#### [Stated exercise A]
In the Kemaliye excerpt, rewrite everything from "The Karasu River has" down to "of mountaineering activities.", changing "Munzur Mountains" to "Munzur Range".
#### [Stated exercise B]
Pick up the passage about Kemaliye after its last sentence and carry it forward.

#### [Excerpt to read]
::::::
This settlement lies at the axis of northwest-southeast in the direction of the Karasu River. The settlement has not been established at the eastern hillside of the flat-floored/deep valley that is called the Kemaliye Gorge/Karasu Valley as this slope rises as a steep wall. But as the topography at the western hillside rises gradually and falls with a lighter ascent, it has formed a proper ground for the foundation of the town alongside a small brook flowing upwards to downwards and in a formation of amphitheatre. The settlement that has dwelt in this topography utilizing the nature as the key element in settlement consists of three main terraces starting from the banks of the Euphrates River. Dense green areas stand out on the first terrace close to the river. These sections consist of vineyards and gardens, and a low density construction can be mentioned here. On the second terrace, there are dense residential areas. Especially, Kadı Lake and its surroundings made it possible for the area to be a district center due to the land structure suitable for settlement. The third stage where the settlement ends is Taşdibi Mevkii, and as the Hotar Mountain rises like a fortress wall, the possibilities of construction from here become more difficult.
The Karasu River has formed strait valleys by splitting the Munzur Mountains which is between Erzincan and Elazig and 3000 m above the sea level in the north-south direction. One of them is the Kemaliye strait. The part of the strait between Bağıştaş and Kemaliye, starting from Bağıştaş village (Ilic) in the north and ending in Dutluca village (Kemaliye) in the south, is called the Karanlık (Dark) Canyon. Karanlık Canyon has 25 km length, 1000 m depth, 90% slope and occasionally 10–15 m valley floor. With these features, it enables rock climbing and canyoning activities that have become widespread in recent years within the scope of mountaineering activities.
The construction of The Taş Yol (The Stone Road) above the the Karanlık (Dark) Canyon by the local people by means of the primitive methods to connect the caravans to the Giresun Port over the Central Anatolia begun in 1870 and completed in 2002, which meant that its construction lasted 132 years. This 7-km road consist of 38 tunnels whose heights range from 400 to 500 m. The Taş Yol is categorized as one of the “most dangerous roads” of the world.
The Ottoman Empire, the Seljuks, the Ilkhanids, the Aq Qoyunlus, the Romans, the Byzantines, the Sassanids, the Persians and the Serderges had ruled Kemaliye (Eğin) before the Republic of Turkey was founded. It is thought that Kemaliye (Eğin) was an important outpost called Teucila located at the south-north military highway controlled by an Armenian Theme after it became part of the eastern half of the Roman Empire (Byzantine) following the crumble of western half. During the reign of the Byzantine Emperor Philippikos, the Armenians were inhabited in Kemaliye (Eğin) after the Jacobites had been exiled. The Arabian – Byzantine conflicts occurred in Eğin which was ruled by the Muslim Arabs for about 200 years until the 11th century. The Seljuk Sultan Alparslan captured the region following his victory in the Battle of Manzikert. The raids by Turks were witnessed in the Kemaliye (Eğin) which was ruled by the Ilkhanids, the Aq Qoyunlus and the Seljuks even before this battle. The traces of Turks can be seen in the Dilli Valley lies some 4-5 km to the northwest of Kemaliye. The data obtained from the petroglyphs and marks through photometric scans and ethnographic methods includes significant knowledge on the history of Turkish culture. Kemaliye (Eğin) became an important commercial hub after it was incorporated into the Ottoman Empire during the reign of Mehmed I, who is the fifth sultan of Ottoman Empire, between 1413 and 1421.
::::::
#### [Data supplied]

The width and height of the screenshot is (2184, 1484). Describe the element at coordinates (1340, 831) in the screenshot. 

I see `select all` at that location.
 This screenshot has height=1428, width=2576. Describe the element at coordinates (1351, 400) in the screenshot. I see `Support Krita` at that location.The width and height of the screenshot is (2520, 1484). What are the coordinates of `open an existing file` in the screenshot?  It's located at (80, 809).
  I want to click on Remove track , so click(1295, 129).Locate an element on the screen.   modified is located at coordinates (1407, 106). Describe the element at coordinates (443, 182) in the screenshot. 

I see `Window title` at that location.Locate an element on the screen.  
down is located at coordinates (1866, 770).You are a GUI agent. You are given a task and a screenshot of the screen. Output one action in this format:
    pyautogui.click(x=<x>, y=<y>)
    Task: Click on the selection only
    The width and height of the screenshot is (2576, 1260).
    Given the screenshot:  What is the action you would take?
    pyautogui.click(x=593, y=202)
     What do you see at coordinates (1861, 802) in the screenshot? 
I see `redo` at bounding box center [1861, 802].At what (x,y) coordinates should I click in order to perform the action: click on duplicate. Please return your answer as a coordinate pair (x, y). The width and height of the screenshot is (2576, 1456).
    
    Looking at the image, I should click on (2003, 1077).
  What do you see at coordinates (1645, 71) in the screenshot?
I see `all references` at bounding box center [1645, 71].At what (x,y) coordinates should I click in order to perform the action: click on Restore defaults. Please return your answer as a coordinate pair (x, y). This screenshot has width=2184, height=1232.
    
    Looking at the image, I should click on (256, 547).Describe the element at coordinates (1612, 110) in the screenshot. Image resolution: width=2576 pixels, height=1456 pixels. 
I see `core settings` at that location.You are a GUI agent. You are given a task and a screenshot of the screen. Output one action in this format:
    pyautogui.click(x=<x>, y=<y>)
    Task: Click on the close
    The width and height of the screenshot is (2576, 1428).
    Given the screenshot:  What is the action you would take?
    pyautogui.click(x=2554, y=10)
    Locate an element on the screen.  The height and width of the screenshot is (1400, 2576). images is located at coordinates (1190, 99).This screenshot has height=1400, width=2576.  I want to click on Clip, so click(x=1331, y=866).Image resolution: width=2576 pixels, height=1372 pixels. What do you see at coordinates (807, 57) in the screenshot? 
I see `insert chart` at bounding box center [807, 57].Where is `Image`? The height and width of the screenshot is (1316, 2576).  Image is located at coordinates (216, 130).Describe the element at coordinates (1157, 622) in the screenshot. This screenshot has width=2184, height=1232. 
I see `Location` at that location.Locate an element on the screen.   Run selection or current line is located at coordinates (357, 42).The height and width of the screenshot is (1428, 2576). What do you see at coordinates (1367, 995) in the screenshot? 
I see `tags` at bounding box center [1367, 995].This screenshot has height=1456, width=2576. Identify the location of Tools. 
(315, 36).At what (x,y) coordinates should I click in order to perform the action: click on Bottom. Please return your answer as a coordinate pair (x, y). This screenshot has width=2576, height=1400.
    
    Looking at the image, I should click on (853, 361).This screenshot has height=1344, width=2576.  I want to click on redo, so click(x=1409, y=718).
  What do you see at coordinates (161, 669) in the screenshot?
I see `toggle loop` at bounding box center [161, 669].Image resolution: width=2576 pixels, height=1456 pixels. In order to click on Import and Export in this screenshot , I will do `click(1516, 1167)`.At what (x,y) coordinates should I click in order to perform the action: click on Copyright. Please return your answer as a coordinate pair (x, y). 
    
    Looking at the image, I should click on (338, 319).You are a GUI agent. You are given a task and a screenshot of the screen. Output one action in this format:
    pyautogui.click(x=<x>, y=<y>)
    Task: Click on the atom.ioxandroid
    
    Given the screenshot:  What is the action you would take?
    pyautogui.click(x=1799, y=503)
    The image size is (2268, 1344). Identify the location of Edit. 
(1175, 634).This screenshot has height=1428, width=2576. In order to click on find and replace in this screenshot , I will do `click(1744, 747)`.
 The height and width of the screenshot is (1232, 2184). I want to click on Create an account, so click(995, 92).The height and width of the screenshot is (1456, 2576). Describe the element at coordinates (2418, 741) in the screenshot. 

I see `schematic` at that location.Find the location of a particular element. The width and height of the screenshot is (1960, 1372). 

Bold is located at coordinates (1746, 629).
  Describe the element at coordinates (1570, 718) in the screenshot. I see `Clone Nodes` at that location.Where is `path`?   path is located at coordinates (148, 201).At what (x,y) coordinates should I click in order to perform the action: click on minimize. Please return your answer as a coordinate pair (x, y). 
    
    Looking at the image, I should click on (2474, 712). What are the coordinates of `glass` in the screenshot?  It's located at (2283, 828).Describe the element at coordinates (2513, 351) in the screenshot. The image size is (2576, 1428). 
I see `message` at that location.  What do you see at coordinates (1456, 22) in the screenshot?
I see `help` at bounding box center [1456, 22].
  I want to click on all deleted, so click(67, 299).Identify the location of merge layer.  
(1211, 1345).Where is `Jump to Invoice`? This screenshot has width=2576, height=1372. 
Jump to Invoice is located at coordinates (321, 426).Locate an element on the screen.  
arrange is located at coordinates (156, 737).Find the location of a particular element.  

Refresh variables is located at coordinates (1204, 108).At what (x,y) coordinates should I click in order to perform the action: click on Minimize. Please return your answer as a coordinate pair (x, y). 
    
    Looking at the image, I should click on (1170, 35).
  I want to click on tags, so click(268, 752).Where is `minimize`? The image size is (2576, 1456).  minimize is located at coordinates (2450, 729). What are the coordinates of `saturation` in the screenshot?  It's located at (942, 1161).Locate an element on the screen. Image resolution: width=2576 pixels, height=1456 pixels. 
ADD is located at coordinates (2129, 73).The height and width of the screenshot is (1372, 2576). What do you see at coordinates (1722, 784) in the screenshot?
::::::
#### [Exercise response A]
The Karasu River has formed strait valleys by splitting the Munzur Range which is between Erzincan and Elazig and 3000 m above the sea level in the north-south direction. One of them is the Kemaliye strait. The part of the strait between Bağıştaş and Kemaliye, starting from Bağıştaş village (Ilic) in the north and ending in Dutluca village (Kemaliye) in the south, is called the Karanlık (Dark) Canyon. Karanlık Canyon has 25 km length, 1000 m depth, 90% slope and occasionally 10–15 m valley floor. With these features, it enables rock climbing and canyoning activities that have become widespread in recent years within the scope of mountaineering activities.

#### [Exercise response B]
Being located over the Silk Road and caravan routes played a significant role in change of rulers and invasions of Kemaliye. Kemaliye (Eğin), which is an important junction at the north-south and east-west trading routes, lies at the Baghdad-Basra and Iran-Georgia axis. Kemaliye (Eğin) was frequented by the caravans until 19th century. The neighbouring settlements, namely the villages 1-1.5 km far from the centre, developed at this axis as the Silk Road, the caravan routes and the road to Iran passed through Kemaliye. Kemaliye (Eğin) became an important trade centre within the region in the course of time thanks to the transportation carried out over the Euphrates River and as the Custom House was founded here – in addition to the customs in Istanbul.
Kemaliye was a cosmopolitan city. The Muslim-Turks, Armenians, Orthodoxes and Rums, as is case in Konya, Karaman and Kayseri, lived in Kemaliye (Eğin). There was no much difference between the people living in Kemaliye (Eğin) or its villages in terms of social and cultural aspects. The primary materials used to build the Kemaliye houses are stone, wood and mud-brick. The Kemaliye houses are built through the construction technique called “hımış”. The wooden beams and rubble stone with mud filling are used to build an area up to the main storey. For the main storey and roof, the wooden framework with mud-brick filling is used to build the house. The mud-brick use in construction of a house is limited to only being a filling material of the wooden framework system. The façade of masonry wall facing the street is unplastered but its interior is coated. On the interior of the wooden walls with stone and mud-brick filling, the finishing coat, which is like a gypsum plaster made of the local material called pur stone, is applied over the scratch coat before polishing it with a cloth. The exterior surface of the wooden framework wall is covered by the 15-30 pine timbers, called as the alignment woods, which are vertically arrayed. Today, the timber is replaced by metal sheets because of the difficulties to maintain the wooden material.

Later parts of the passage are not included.